Ideally, the total power at the output of a power divider would equal the power at the input. Dissipative losses through the stripline circuitry and circuit-board materials, however, result in insertion loss. In addition to insertion loss and isolation, a power divider can be characterized by a number of parameters, including return loss or voltage standing wave ratio (VSWR), amplitude balance between output ports, phase balance between output ports, and average power-handling capability.

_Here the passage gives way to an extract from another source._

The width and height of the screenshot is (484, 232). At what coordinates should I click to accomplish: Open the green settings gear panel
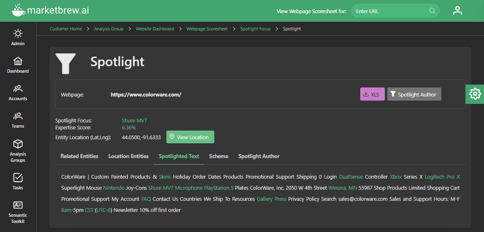[x=475, y=94]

Examples of several wideband coaxial power dividers from ETI include the two-way model D-1050-2, the two-way model D-218-2, the four-way model D-640-4, the eight-way model D-1050-2, the eight-way model D-226-8, and the 16-way model D-1040-16 power divider. The model D-218-2 two-way power divider (* Fig. 1*) covers the essential electronic-warfare (EW) band of 2 to 18 GHz with SMA connectors and maximum insertion loss of 1.2 dB across the full frequency range. The model D-218-2 two-way power divider achieves minimum isolation between ports of 19 dB with maximum input and output VSWR of 1.40:1. The twoway power divider features excellent amplitude balance between its two output ports, within 0.4 dB for all input levels and across the full 16-GHz bandwidth, while also maintaining tight phase balance of 5 deg. for the two output signals, critical for systems such as phased-array radars that rely on well controlled phase characteristics.

For higher-frequency operation, the model D-1050-2 two-way power divider (* Fig. 2*) has a frequency range of 10 to 50 GHz with 2.4-mm coaxial connectors with maximum insertion loss of 2.2 dB across the full frequency range. It delivers 16-dB minimum isolation between ports with 1.70:1 maximum input and output VSWR. The amplitude balance is 0.6 dB while the phase balance is 6 deg. from 10 to 50 GHz.

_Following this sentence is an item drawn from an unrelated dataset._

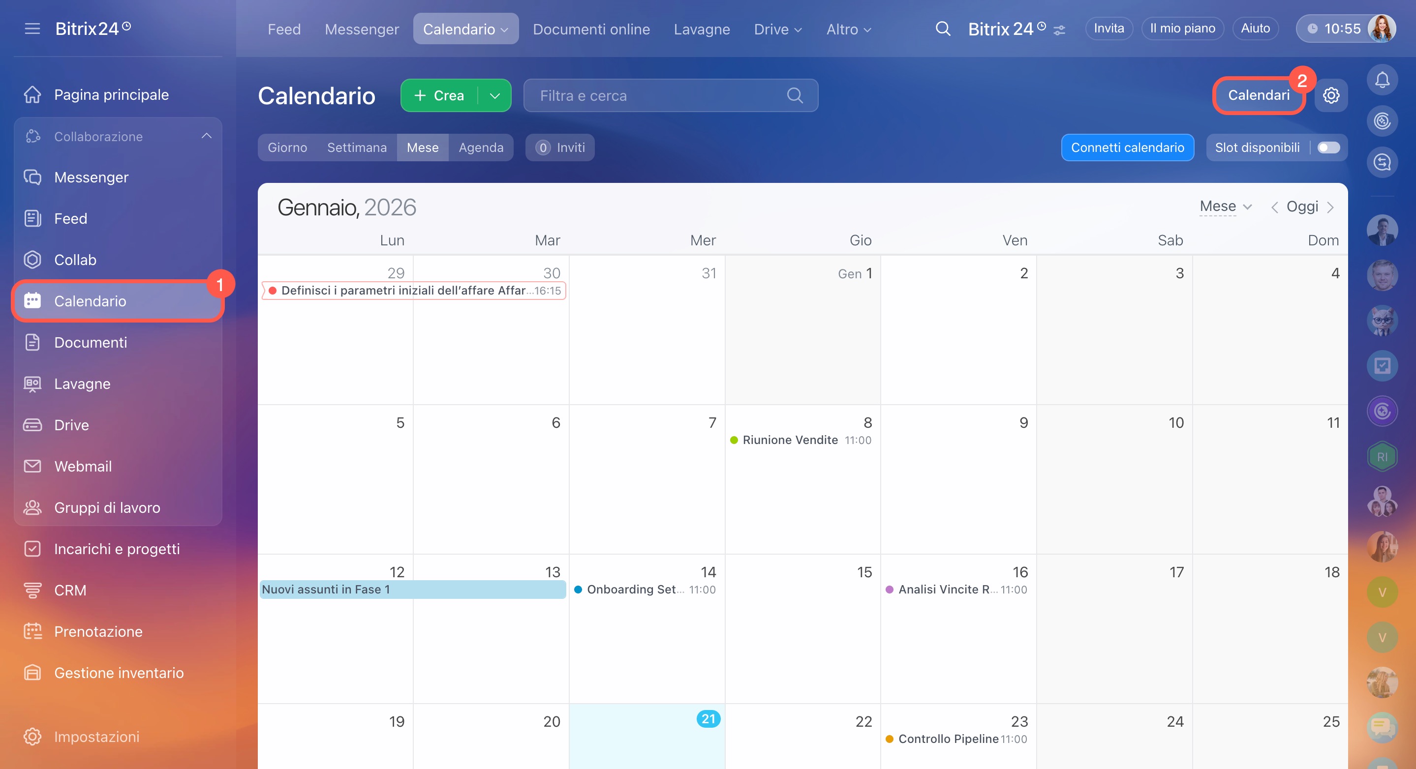The image size is (1416, 769).
Task: Switch to the Settimana view tab
Action: 357,148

For extended frequency coverage and an additional two output ports, the model D-640-4 four-way power divider (* Fig. 3*) operates from 6 to 40 GHz with maximum insertion loss of 2.7 dB across the full frequency range. It also delivers minimum isolation of 16 dB between all ports, and exhibits maximum input and output VSWR of 1.65:1 with well-behaved return-loss performance even over the broad frequency range. The wideband fourway power divider employs tightly balanced circuitry throughout for excellent amplitude and phase balance, with performance levels of 0.7 dB and 10 deg., respectively.

When a greater number of outputs are needed, the model D-226-8 eightway power divider operates from 2 to 26.5 GHz with SMA connectors (* Fig. 4*). It exhibits maximum insertion loss of 3.5 dB, with 17-dB minimum isolation and 1.55:1 maximum input/output VSWR. The amplitude balance is 1.0 dB while the phase balance is 9 deg.

For applications requiring a division of power from a single input to 16 output ports, the model D-1040-16 is a 16-way power divider for use from 10 to 40 GHz (* Fig. 5*). It has maximum insertion loss of 5.2 dB with minimum isolation of 13 dB. The maximum VSWR is 1.80:1 while the amplitude balance is 1.5 dB and phase balance is 14 deg.